• What you should do
Transcribe, word for word, every line from the one containing "Image resolution: width=1050" through the final line of the records, and omit the pictures.

• Excerpted data
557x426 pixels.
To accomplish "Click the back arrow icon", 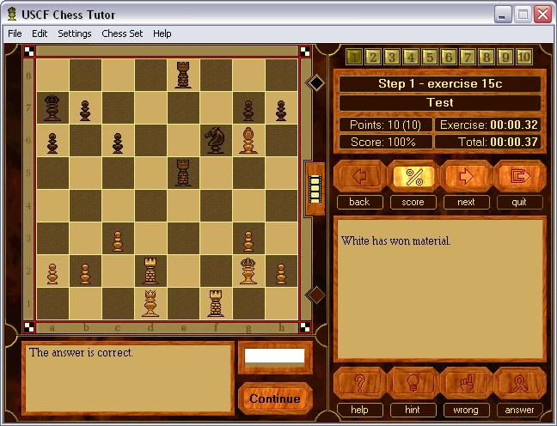I will (x=359, y=177).
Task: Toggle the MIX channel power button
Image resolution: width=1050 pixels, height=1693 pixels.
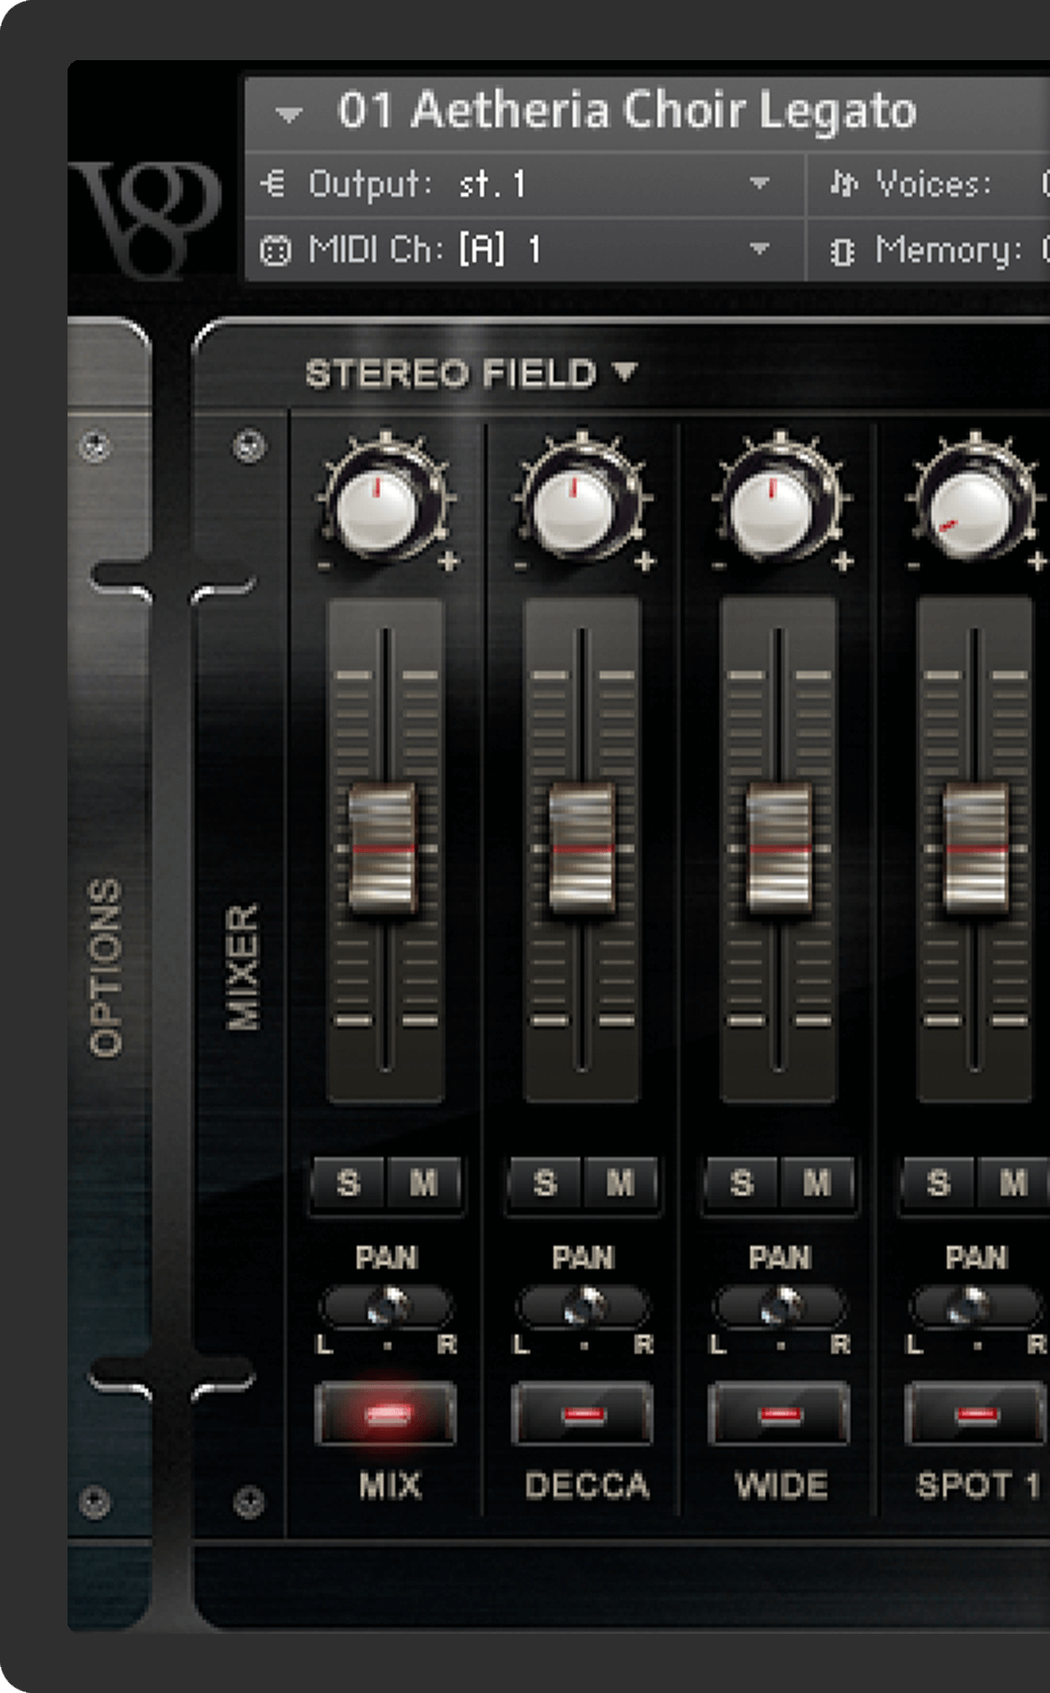Action: coord(386,1414)
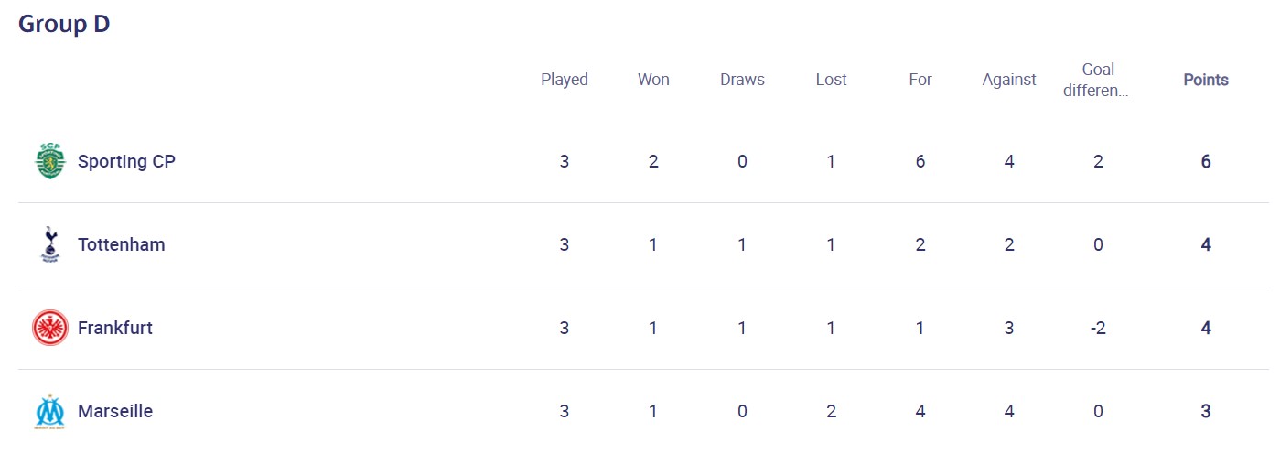Click the Won column header

pos(653,80)
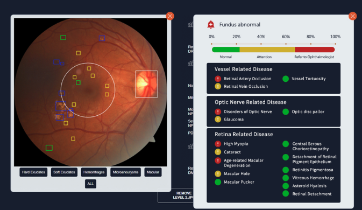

• Solution
Image resolution: width=1050 pixels, height=1693 pixels.
Action: coord(386,1414)
Click the Won column header

pos(653,80)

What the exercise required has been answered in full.